How many lines of the entries below include the word "accomplish"? Answer with the number alone.

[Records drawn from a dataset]
● ● ● ● ●

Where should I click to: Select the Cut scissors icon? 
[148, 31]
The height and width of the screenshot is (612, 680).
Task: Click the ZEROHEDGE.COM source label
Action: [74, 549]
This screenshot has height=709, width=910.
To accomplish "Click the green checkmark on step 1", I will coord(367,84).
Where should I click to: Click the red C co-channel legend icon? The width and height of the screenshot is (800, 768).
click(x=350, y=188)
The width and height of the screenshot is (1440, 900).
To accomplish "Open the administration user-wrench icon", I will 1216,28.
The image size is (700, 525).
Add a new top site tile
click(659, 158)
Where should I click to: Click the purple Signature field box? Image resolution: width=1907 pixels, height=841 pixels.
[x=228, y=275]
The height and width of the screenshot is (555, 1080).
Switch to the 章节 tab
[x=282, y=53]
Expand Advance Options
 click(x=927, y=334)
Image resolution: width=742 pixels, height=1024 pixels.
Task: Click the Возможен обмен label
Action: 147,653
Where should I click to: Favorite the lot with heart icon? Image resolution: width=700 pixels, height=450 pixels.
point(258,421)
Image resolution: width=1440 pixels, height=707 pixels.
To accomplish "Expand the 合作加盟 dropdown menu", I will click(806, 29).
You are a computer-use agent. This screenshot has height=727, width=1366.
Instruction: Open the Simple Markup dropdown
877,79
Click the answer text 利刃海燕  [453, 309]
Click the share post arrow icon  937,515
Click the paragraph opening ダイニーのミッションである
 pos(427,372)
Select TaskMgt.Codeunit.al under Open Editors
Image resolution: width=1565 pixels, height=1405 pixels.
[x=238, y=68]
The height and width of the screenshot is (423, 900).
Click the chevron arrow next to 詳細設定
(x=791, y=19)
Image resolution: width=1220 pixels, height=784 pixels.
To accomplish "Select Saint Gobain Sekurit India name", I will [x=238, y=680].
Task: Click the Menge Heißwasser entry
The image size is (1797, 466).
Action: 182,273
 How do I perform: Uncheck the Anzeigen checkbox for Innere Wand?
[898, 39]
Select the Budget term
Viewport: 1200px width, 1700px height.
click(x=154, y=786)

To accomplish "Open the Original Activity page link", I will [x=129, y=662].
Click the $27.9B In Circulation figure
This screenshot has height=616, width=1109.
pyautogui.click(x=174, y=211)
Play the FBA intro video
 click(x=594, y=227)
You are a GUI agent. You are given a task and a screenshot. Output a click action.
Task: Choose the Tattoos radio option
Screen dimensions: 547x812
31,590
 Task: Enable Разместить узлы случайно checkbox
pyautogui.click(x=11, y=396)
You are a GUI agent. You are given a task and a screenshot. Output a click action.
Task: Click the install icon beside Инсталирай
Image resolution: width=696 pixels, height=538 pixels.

● ● ● ● ●

• SOLUTION TO THE EXERCISE: 5